Our passion for what we do, should never become an excuse for stripping us of basic workers’ rights. Health care, including psychological and reproductive and sexual care, aren’t luxuries, they  are not “self-care”. They are human rights and workers’ rights. And for many of us these are not rights that the state provides, and in many places, they are more expensive to us than they already are for the general public. Because our work, our sexualities, and/or our identities are not a safe subject, finding a health care professional who we can discuss our reality with in safety and confidentiality, frequently means going to -very- expensive private clinics. And for those of us struggling with chronic mental health issues, it’s not a temporary need, it’s a constant need just to be able to function as workers.
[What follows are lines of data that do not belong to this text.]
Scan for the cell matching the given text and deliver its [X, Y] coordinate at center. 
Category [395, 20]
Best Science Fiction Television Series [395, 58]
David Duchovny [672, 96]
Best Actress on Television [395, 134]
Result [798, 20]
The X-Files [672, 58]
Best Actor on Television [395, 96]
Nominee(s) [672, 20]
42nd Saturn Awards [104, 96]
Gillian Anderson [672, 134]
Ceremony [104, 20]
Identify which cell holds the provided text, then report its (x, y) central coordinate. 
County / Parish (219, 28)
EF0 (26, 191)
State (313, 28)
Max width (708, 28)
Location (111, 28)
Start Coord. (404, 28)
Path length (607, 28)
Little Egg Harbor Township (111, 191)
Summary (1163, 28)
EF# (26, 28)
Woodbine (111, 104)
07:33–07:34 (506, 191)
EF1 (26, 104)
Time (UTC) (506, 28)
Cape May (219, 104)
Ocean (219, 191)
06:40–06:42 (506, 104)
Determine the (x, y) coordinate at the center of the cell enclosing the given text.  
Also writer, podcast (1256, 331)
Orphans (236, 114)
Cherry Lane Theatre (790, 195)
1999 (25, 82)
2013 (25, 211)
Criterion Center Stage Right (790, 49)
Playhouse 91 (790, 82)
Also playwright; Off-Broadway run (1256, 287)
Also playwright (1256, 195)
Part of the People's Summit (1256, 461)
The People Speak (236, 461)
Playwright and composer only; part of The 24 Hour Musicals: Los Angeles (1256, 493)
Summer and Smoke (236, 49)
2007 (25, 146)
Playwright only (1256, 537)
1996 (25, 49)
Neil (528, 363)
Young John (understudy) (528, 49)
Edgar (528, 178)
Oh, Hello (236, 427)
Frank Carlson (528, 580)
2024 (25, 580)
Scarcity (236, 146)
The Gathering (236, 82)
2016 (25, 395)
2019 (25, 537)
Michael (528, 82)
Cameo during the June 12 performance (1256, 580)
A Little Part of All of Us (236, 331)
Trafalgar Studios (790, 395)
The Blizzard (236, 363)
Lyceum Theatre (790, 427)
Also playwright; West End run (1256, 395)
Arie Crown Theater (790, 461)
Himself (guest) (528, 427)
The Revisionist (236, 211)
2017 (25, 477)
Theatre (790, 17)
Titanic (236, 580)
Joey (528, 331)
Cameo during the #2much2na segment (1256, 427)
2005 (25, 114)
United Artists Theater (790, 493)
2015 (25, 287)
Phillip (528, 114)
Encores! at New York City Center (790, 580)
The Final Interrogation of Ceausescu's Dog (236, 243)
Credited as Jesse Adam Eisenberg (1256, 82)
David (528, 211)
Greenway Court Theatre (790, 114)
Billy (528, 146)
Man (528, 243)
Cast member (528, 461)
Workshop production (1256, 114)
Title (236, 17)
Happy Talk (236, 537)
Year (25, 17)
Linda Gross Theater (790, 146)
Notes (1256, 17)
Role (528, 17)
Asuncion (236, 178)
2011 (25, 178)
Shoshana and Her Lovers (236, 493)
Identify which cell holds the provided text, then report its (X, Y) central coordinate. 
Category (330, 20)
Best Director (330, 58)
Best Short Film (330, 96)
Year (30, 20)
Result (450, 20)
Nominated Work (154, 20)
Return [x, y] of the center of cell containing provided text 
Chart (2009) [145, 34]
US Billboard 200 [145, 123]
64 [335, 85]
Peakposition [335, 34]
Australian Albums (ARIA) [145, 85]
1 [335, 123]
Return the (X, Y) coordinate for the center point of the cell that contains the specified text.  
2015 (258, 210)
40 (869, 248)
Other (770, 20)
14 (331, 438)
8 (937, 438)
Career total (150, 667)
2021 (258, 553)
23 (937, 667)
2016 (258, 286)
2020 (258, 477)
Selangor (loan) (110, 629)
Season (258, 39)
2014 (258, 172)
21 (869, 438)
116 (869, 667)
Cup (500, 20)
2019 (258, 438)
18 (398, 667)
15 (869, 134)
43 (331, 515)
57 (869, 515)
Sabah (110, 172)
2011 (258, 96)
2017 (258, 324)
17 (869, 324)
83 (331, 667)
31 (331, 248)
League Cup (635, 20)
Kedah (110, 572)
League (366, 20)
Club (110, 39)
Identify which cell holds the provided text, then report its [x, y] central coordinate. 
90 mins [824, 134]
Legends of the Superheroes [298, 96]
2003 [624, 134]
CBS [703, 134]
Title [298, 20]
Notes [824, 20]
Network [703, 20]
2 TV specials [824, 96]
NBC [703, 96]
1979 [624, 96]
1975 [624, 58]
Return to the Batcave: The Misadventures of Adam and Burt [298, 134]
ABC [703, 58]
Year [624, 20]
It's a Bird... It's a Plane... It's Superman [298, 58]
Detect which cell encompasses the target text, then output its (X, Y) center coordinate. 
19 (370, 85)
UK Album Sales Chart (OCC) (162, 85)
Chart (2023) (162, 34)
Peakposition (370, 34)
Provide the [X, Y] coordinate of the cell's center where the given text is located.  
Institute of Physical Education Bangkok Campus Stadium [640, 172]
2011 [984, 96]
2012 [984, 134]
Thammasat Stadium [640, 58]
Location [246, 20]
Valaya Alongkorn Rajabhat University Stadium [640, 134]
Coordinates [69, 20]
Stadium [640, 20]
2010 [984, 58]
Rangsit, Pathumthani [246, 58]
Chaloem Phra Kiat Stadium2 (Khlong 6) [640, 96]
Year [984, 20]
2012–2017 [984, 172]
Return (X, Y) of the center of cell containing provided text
While self-care language has helped us speak of things that were left unspoken, the same language left us feeling more guilty and ashamed, it’s our fault that we don’t know when to stop, how to take care of ourselves, that we’re not eating right, not exercising enough, not taking time off, and that we’re not good feminists when we’re unable to take care of each other. Instead, we should be seeing our reality as people who are overworked, and most of the times working in very precarious conditions.

As an added source of insecurity and stress, there is the question of what happens to feminists when they grow older, especially if they grow old without traditional families, without children? Especially in countries where the main social protection net is still the family, as the state fails to do its job. Are they left without protection? Left to think, once they hit their thirties, how they’re going to manage their old age? In the last few years, this subject was discussed repeatedly among feminists in their thirties and forties in some networks, already thinking of how and where they’ll live in their old age, how we’ll be able to maintain kinships that do not fit in the traditional middle class family mould, and last but not least how we’re going to provide for ourselves, in a country that provides very minimal universal services.

This isn’t a call for us to ditch the well-being framework, instead, this is a call for us to treat this self-care advice as an institutional responsibility, both for feminists groups, organisations, and/or collectives, and for funding partners. In the last few months, internal in-depth conversations about security, resilience and resistance showed us that if the basic rights of each of the individuals in a collective are not secured, they have only a limited ability to take care of themselves, let alone of each other.

These conversations led us to decide that one of the main priorities of a truly resilient and resistant feminist collective should be to ensure the basic workers’ rights for all its members, from comprehensive health care to a respect for vacation days. These internal policies in any feminist collective or organisation can only become a long term sustainable strategy if a radical change of culture takes place within other groups and funding partners. This is a call for health care, pensions and sustainable salaries to be considered the norms in all funding applications and proposals. This is a call to provide the support that feminist groups need to be able to “take care of each other”, by giving members support and time off before they’re burnt out.

Self care practices may create a good vibe in a meeting or convening, but they don’t fix our problems. As we’re fighting an intersectional feminist struggle, it’s crucial to realise that this intersectionality applies to our solidarity and work across our different realities. And those who live this fight should not be left unprotected without the bare minimum. Let’s walk the walk, together.